### YOUR TASK
Write out every line of the material below word for word, but leave the pictures out.
-- START OF INPUT ROWS --
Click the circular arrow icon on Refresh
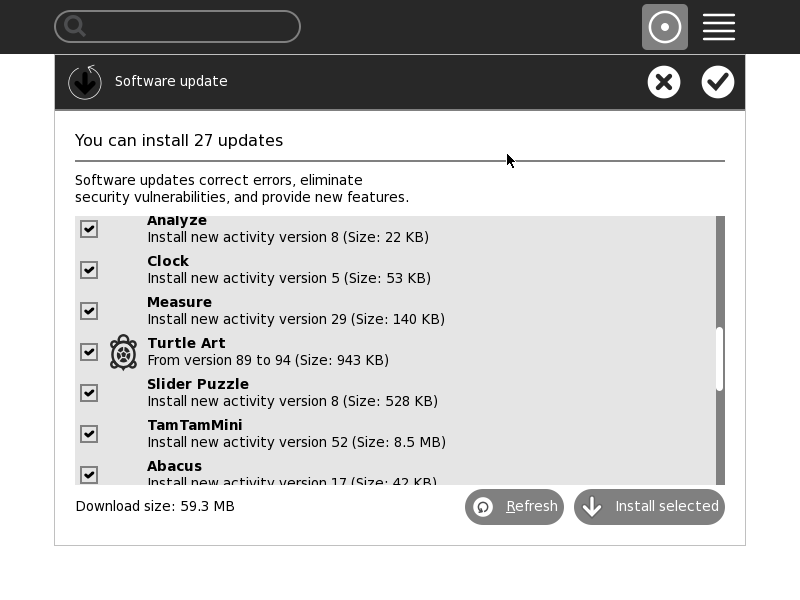tap(484, 507)
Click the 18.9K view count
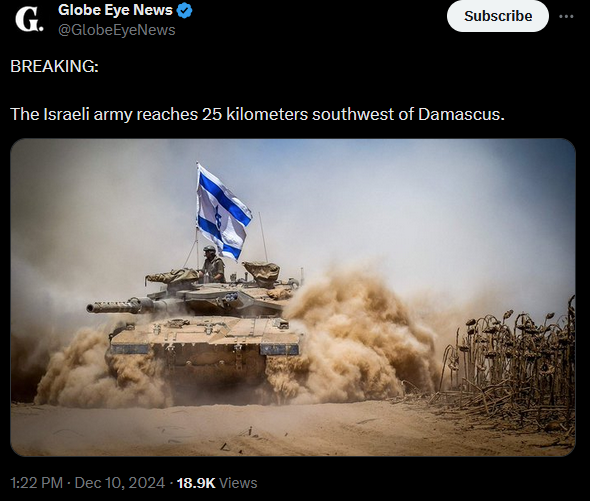This screenshot has height=501, width=590. point(196,483)
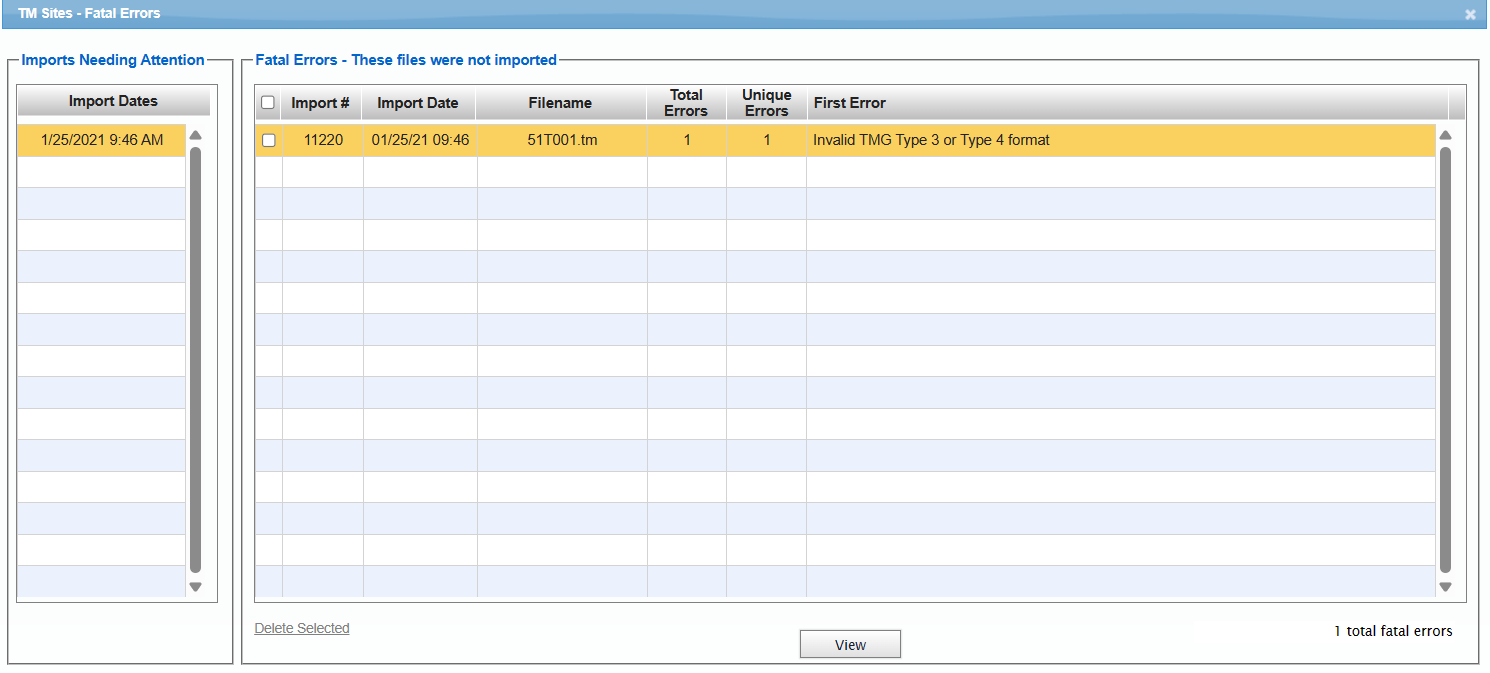The height and width of the screenshot is (673, 1490).
Task: Click the down scroll arrow of Import Dates list
Action: pos(196,587)
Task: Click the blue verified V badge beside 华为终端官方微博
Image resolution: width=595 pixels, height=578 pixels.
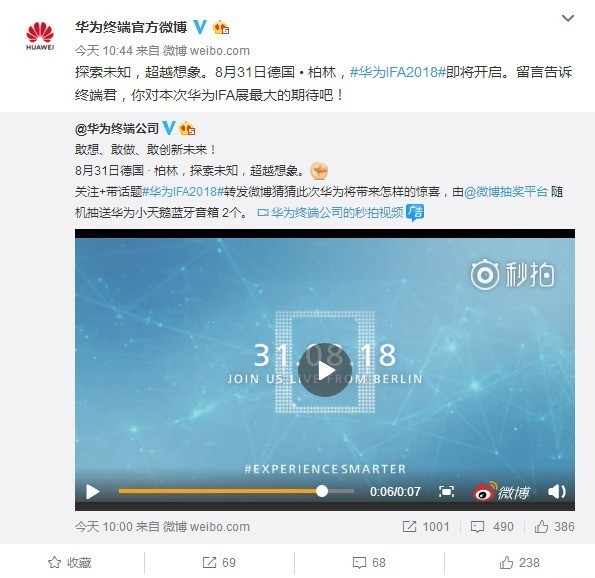Action: click(x=200, y=27)
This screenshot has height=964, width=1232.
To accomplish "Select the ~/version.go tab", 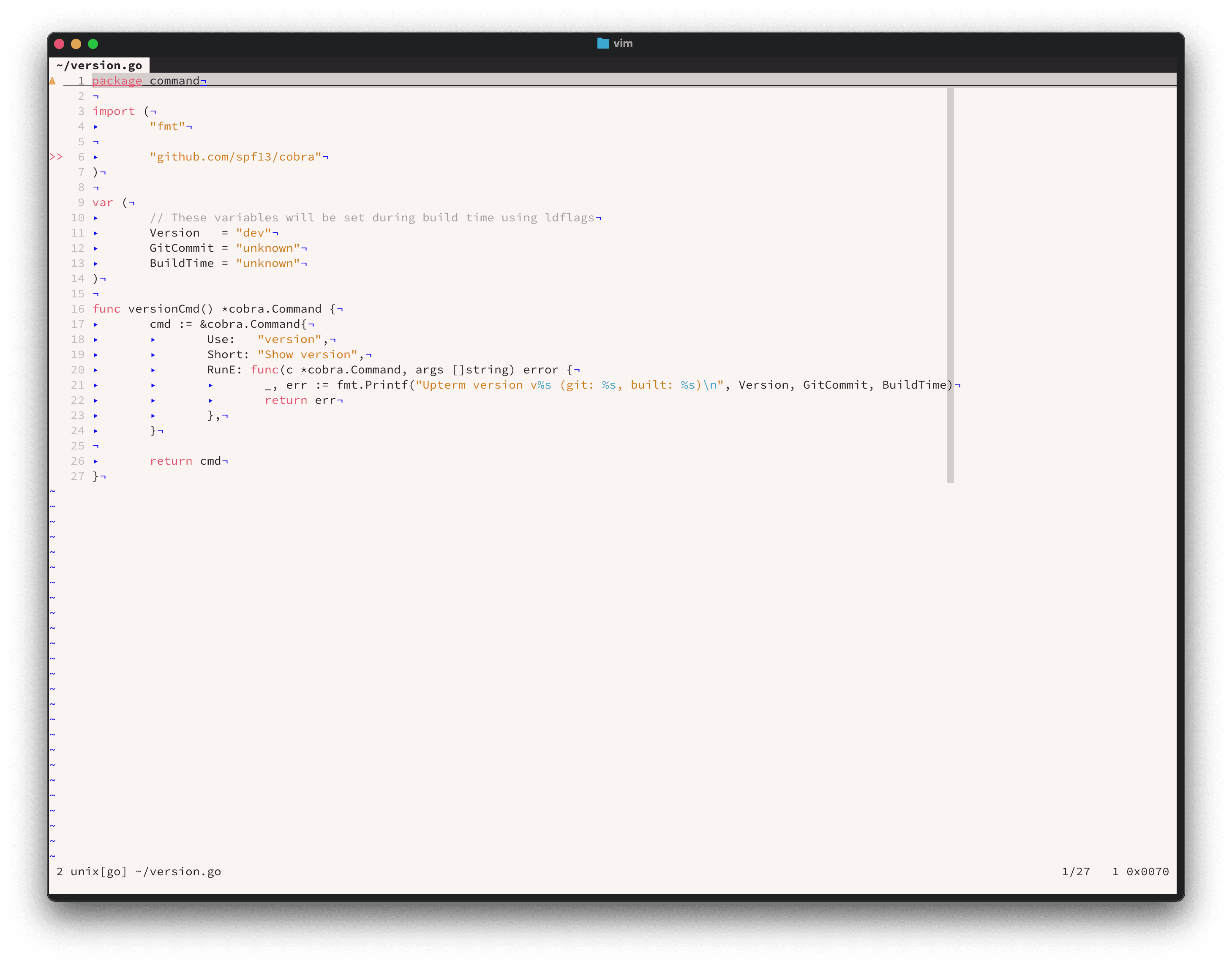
-- END OF INPUT ROWS --
### ANSWER
Click the circular arrow icon on Refresh
tap(484, 507)
Click the 18.9K view count
This screenshot has height=501, width=590. point(196,483)
The height and width of the screenshot is (673, 1490).
Task: Click the down scroll arrow of Import Dates list
Action: pos(196,587)
Task: Click the blue verified V badge beside 华为终端官方微博
Image resolution: width=595 pixels, height=578 pixels.
Action: click(x=200, y=27)
This screenshot has height=964, width=1232.
To accomplish "Select the ~/version.go tab", 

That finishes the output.